Revalorización
social de la corrupción
Manuel Marrero
Morales (*)
“Hay personas que hacen nacer flores donde nadie
pensaba que fuese posible” (Paulo Freire)
La
población está saliendo aún del aturdimiento producido por la campaña electoral
y su posterior resaca. La contaminación acústica ha sido excesiva, el cruce de
improperios y descalificaciones se ha generalizado, convirtiéndose para algunos
en el motivo central de su propio discurso. Programas vacíos de contenidos,
sustituídos por declaraciones altisonantes, difamaciones y puesta en tela de
juicio de las personas, ya que las ideas han estado prácticamente ausentes del
debate electoral.
Por todas
partes, la imagen de cartón piedra de los candidatos, la frase del
publicitario, que ha convertido a la política en un objeto de compra-venta, el
intento denodado por convencernos de que hay que depositar una confianza ciega
en sus personas, sin proponernos ideas, ni programas, ni alternativas para el
cambio social. Sólo por ser ellos, que además ya se han convertido en unos
profesionales de vivir de la cosa pública.
Se han
acostumbrado a vendernos humo, a comerciar con los elementos identitarios de
una sociedad, a disparar con pólvora ajena, a dirigirse a todos nosotros cada
cuatro años, en una ceremonia de la confusión, para luego gobernar sólo para
unos cuantos, que son los que les financian las costosísimas campañas, porque a
cambio están seguros de que recibirán muchas prebendas: recalificaciones de
terrenos, concesiones de obras, permisos vergonzantes, facilidades múltiples,
adjudicaciones millonarias, favorecimiento de sus negocios privados (en
sanidad, por ejemplo) en detrimento del servicio público. La acaparación de
medios de comunicación es uno de sus exponentes de poder.
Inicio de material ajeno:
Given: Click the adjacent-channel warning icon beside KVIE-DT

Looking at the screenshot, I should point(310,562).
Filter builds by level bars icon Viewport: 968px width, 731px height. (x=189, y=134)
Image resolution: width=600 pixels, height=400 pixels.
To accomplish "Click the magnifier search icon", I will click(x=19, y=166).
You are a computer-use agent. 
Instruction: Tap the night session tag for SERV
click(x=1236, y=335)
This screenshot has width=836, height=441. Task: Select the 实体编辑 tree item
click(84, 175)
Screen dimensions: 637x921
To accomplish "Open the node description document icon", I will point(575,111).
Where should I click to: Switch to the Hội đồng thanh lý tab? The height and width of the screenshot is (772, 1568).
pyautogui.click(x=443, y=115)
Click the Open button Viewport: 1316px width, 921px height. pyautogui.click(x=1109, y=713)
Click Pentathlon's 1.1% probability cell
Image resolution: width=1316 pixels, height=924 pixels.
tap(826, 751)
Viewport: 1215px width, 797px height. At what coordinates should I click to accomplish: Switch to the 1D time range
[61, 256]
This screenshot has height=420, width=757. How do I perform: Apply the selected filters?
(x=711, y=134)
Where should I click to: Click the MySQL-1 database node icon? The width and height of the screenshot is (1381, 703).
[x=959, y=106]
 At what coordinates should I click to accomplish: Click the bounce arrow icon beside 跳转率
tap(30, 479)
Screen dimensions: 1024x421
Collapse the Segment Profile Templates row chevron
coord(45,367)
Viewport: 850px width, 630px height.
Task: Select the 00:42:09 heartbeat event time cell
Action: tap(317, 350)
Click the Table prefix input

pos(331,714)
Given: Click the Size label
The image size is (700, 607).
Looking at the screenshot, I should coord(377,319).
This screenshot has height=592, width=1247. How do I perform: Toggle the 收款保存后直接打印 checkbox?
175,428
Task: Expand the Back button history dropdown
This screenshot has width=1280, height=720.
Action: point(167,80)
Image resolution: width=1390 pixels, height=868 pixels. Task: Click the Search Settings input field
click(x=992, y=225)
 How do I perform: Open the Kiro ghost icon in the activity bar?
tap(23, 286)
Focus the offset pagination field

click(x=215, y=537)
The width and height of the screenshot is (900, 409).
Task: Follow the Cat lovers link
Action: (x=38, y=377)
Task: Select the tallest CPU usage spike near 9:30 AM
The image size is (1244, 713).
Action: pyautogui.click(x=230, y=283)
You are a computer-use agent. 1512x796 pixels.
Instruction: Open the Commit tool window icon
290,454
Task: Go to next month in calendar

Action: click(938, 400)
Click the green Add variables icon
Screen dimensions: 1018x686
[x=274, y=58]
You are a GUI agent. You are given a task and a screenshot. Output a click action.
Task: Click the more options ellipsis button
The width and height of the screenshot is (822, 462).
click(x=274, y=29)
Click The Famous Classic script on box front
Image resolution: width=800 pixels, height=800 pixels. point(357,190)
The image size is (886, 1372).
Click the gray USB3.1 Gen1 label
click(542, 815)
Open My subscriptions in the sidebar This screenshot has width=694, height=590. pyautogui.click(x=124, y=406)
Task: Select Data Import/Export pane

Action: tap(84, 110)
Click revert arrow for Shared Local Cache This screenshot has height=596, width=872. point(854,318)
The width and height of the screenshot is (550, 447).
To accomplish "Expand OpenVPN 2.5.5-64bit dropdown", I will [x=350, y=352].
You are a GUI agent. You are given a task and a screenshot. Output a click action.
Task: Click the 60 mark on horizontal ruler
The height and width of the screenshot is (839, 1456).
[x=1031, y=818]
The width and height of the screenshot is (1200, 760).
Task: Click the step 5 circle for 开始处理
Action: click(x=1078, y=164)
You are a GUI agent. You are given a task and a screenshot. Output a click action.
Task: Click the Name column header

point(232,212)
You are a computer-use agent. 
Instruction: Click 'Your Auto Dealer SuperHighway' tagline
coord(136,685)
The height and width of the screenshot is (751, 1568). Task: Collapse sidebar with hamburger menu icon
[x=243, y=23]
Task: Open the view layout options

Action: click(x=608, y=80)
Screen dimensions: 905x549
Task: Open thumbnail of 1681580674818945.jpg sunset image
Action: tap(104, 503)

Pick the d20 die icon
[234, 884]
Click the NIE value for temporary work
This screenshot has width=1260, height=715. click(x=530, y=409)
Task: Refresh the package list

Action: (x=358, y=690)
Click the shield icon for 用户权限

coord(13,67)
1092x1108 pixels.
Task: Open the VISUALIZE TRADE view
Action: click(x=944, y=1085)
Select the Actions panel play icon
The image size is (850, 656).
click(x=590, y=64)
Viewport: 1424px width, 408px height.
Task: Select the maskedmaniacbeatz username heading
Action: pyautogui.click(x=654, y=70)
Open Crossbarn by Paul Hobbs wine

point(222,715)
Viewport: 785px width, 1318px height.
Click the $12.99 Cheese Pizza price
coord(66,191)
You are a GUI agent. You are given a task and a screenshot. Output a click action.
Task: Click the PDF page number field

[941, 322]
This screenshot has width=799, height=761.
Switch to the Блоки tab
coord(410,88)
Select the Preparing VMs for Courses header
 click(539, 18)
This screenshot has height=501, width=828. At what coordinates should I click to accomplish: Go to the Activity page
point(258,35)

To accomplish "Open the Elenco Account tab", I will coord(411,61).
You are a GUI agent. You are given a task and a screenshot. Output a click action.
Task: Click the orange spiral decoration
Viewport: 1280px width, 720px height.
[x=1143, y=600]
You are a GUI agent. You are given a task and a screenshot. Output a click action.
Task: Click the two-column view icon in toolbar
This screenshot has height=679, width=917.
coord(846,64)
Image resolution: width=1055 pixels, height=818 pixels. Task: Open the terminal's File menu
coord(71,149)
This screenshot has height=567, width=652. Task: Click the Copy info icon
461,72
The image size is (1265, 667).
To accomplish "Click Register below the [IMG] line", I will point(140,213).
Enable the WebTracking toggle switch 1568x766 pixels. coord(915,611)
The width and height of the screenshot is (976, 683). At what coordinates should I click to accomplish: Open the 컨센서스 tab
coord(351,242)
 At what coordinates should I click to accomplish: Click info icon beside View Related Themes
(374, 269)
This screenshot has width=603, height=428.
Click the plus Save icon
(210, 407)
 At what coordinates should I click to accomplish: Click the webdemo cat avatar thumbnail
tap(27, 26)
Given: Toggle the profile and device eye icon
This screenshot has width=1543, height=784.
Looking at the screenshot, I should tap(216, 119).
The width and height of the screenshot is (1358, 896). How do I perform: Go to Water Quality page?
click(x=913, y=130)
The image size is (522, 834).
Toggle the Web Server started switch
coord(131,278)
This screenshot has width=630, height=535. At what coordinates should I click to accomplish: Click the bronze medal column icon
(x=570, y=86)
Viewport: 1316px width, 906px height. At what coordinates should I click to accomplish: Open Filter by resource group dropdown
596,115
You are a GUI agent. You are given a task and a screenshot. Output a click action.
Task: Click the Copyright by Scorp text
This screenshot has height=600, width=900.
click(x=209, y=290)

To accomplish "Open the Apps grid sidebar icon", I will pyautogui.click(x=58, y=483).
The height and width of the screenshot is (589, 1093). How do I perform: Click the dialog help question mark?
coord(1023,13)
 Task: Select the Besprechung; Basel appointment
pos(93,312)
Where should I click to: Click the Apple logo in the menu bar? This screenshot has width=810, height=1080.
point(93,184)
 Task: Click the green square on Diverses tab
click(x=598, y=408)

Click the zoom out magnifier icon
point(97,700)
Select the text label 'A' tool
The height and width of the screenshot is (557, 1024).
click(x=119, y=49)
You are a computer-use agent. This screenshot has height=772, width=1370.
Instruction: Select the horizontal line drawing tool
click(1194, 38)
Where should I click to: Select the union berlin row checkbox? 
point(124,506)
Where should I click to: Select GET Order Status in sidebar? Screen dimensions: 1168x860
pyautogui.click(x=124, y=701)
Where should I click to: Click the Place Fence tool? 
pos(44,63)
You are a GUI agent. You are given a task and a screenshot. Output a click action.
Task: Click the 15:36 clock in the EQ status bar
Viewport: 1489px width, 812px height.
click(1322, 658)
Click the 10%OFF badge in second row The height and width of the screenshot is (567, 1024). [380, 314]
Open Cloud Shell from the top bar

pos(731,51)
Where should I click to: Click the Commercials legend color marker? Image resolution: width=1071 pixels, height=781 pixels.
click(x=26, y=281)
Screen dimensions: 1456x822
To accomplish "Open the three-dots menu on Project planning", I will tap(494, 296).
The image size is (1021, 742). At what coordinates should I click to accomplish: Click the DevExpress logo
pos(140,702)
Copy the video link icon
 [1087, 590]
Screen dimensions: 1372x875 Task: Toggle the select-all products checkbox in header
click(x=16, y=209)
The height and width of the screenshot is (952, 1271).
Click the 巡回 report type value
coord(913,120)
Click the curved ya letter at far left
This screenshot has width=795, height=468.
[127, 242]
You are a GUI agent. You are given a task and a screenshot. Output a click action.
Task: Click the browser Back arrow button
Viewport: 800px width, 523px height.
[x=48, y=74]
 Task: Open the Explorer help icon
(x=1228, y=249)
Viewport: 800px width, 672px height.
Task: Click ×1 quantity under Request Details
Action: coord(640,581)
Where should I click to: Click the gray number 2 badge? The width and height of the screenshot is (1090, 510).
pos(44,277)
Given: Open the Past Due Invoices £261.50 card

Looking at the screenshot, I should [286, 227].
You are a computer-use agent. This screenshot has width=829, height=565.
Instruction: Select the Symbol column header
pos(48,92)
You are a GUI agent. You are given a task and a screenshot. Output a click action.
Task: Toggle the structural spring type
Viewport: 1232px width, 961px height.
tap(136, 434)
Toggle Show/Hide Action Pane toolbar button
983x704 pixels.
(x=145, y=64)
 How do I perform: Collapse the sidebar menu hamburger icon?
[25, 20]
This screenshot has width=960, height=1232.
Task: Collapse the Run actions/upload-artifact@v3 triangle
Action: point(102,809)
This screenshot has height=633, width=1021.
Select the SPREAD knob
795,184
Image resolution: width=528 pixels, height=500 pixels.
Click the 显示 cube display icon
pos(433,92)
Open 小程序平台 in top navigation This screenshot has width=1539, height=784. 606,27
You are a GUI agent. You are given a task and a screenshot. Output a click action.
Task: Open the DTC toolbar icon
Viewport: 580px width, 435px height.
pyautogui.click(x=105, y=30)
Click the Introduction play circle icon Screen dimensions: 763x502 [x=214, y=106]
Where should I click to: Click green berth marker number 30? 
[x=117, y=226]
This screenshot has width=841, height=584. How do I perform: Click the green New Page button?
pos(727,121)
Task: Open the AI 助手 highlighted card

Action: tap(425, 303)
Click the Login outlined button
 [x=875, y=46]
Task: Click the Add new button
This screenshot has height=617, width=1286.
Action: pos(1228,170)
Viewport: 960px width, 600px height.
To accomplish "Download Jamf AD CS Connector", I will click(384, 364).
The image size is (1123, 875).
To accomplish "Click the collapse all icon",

Así se silencia y se
amordaza la libertad de expresión y se aminora, llegando incluso a ignorarse,
toda contestación social.
Esos mismos
padrinos están fabricando en estas islas una especie de “cosa nostra” aliada
estrechamente con algunos de los que se han presentado bajo el santo y seña de
“hecho en Canarias” y “con confianza en el futuro”, cuyos primeros exponentes
de presuntas corrupciones habían comenzado a aparecer en los casos de Telde,
Mogán, Eolo, Marina deportiva, Fórum Filatélico, Las Teresitas... con
encarcelados, imputados, y pendientes de juicios por delitos varios contra los
intereses públicos.
Sin embargo, a
la vista de los resultados electorales, parece que han desgastado más a algunos
partidos sus propias disensiones internas que las imputaciones judiciales. La
corrupción ha pasado a ser un valor añadido para muchos individuos que se
presentan a los cargos públicos. De un político que no sea un chorizo parece
que hay que empezar a dudar, porque es tonto. Esta sociedad está dando un salto
cualitativo, que está comenzando a vaciar de contenido una de las esencias de
la democracia: la del servicio público, la de la gestión transparente en
beneficio de la mayoría. El reconocimiento a través del voto a algunos de los
próceres imputados en diversas instituciones de estas islas ha venido a
significar un espaldarazo a su manera de actuar, a una forma de gobernar en
beneficio propio y de su círculo de influencia, en detrimento del conjunto de
la ciudadanía. Nunca el “panem et circenses” había quedado tan patente en estos
treinta años de democracia.
Definitivamente,
podemos afirmar -y los resultados electorales así lo confirman- que estamos
asistiendo a la revalorización social de la corrupción.
Por
tanto, como sigo convencido de que importantes sectores de la sociedad o se han
inhibido o han apoyado a los presuntos “perdedores” o han votado por prometidos
cambios, y de que todos los descontentos juntos somos muchos, somos una inmensa
mayoría, y que muchas veces hemos estado en las calles codo a codo, y lo vamos
a seguir estando, y , además, vamos a seguir vigilando y denunciando los
atropellos al paisaje y al paisanaje; por todos estos motivos, sigo esperanzado
en que los corredores de fondo, al final, ganaremos esta partida. Como afirmaba
el pedagogo brasileño Freire, sin esperanza no podemos ni siquiera empezar
procesos transformadores, pero sin procesos la esperanza se corrompe y se
convierte en "trágica desesperación", y desesperanza es lo mismo que
quietud, inmovilismo, mantener el statu quo. El proceso requiere reflexión crítica
acerca de los contextos concretos, de los momentos, de los desafíos y de las
dificultades que deben superarse. No podemos desertar, hay que seguir, erre que
erre, trabajando unidos por la transformación social.